Pontianak Siaga 1 Antara Aksi dan Penjarahan (Menyusul Peristiwa Bandara Sintang)

Pontianak Siaga 1 Antara Aksi dan Penjarahan (Menyusul Peristiwa Bandara Sintang)

Saya tidak heran dengan ungkapan Abui tersebut, karena di sosial media sudah keras sekali pembicaraan soal kecemasan akan gangguan keamanan. Tak pelak, Ketua Majelis Adat Budaya Melayu Kalimantan Barat, Prof Dr Chairil Effendy pun sudah meminta agar seruan damai dan menjaga kondusifitas perdamaian yang berasal dari MABM diviralkan. Begitupula aliansi damai ANPRI (Aliansi untuk Perdamaian dan Transformasi) segera menelurkan sejumlah point yang berisi merekatkan kebersamaan dan kegotongroyongan sembari menepis isu-isu bersifat hoax/sampah.

Dua hari sebelumnya, Pendeta Daniel Alpius mengabari saya bahwa ada pertemuan para tokoh agama bersama Kapolda di Hotel Mercure.
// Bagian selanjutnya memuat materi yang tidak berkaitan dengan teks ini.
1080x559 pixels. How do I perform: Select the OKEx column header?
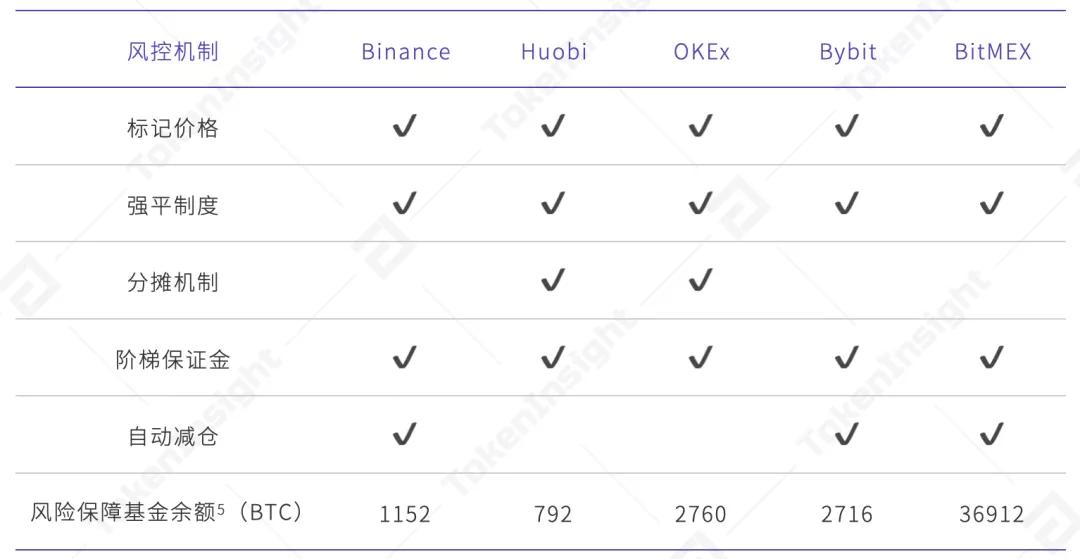point(701,52)
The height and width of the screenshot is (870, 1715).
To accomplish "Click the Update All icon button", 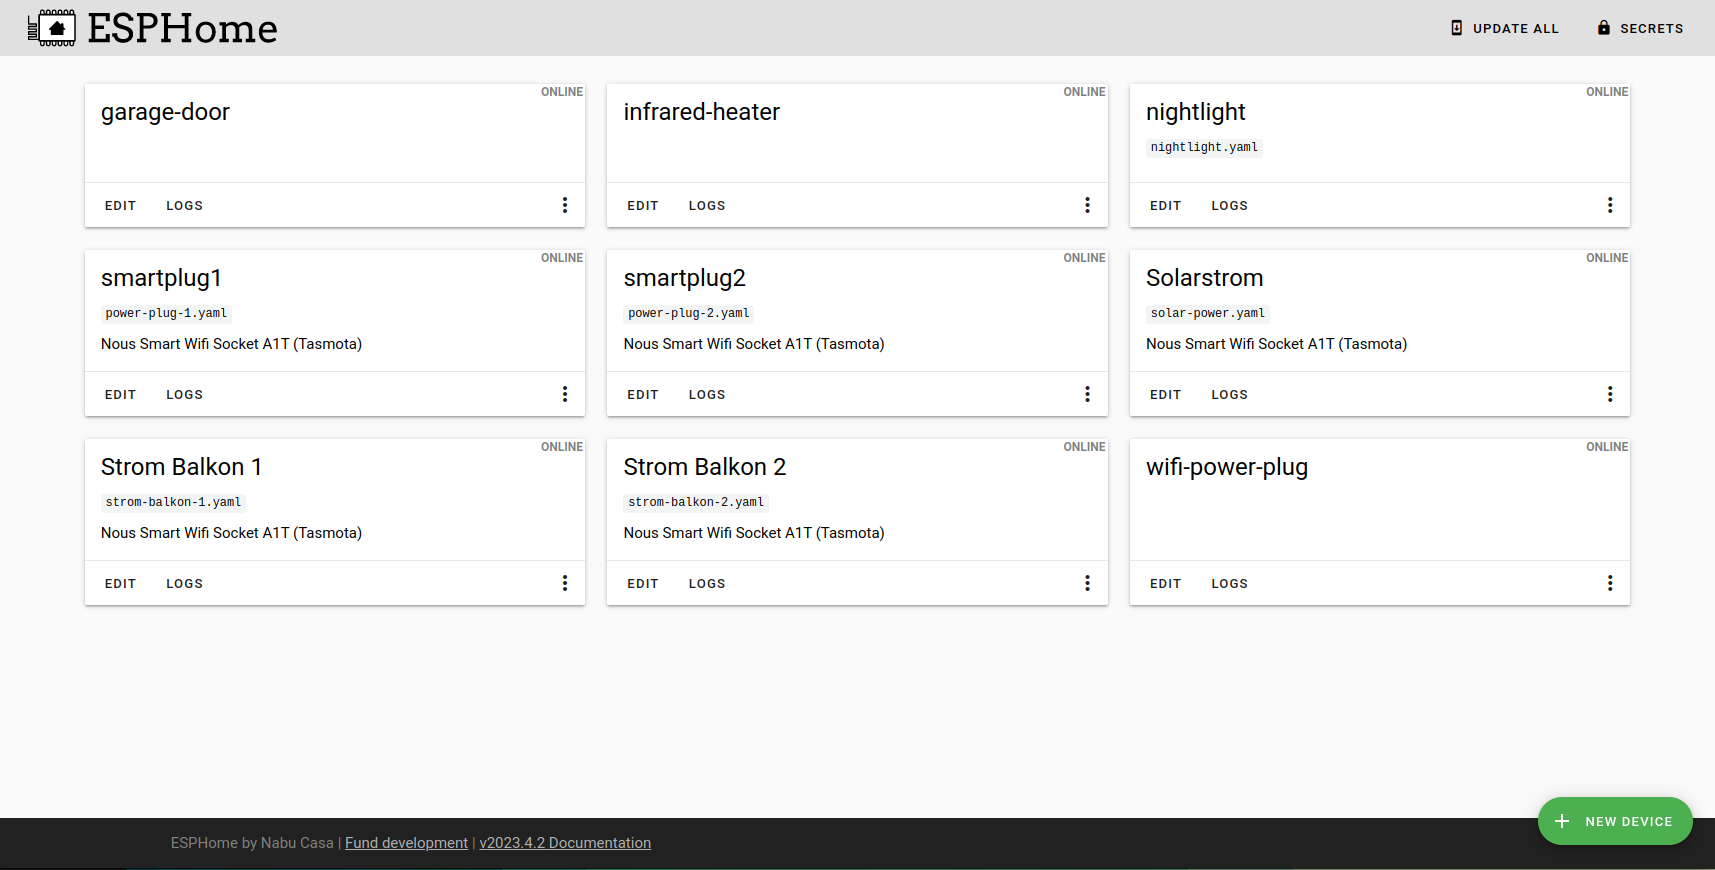I will pyautogui.click(x=1457, y=28).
Dan Pendeta Daniel merasa was-was dengan situasi yang rentan pecah serta menimbulkan banyak korban di mana mereka tak mengerti apa-apa. Kalbar ini punya sejarah kelam dengan konflik etnis. Ribuan nyawa melayang. Ribuan rumah terbakar. Ratusan ribu mesti mengungsi.
Aktivis lingkungan, Demanhuri Gustira yang sedang berada di luar kota (pedalaman) mengaku kaget bahwa Kota Pontianak ditetapkan sebagai “Siaga 1”, ada apa? Begitu dia menulis di grup diskusi WhatsApp. Dia menyentil bahwa keretakan sosial sebenarnya bukanlah disebabkan karena faktor suku dan agama–sebagaimana kasus “salah paham” atas penolakan Tengku Zulkarnain di Bandara Soesilo–melainkan perebutan sumber-sumber ekonomi beralaskan sumber daya alam.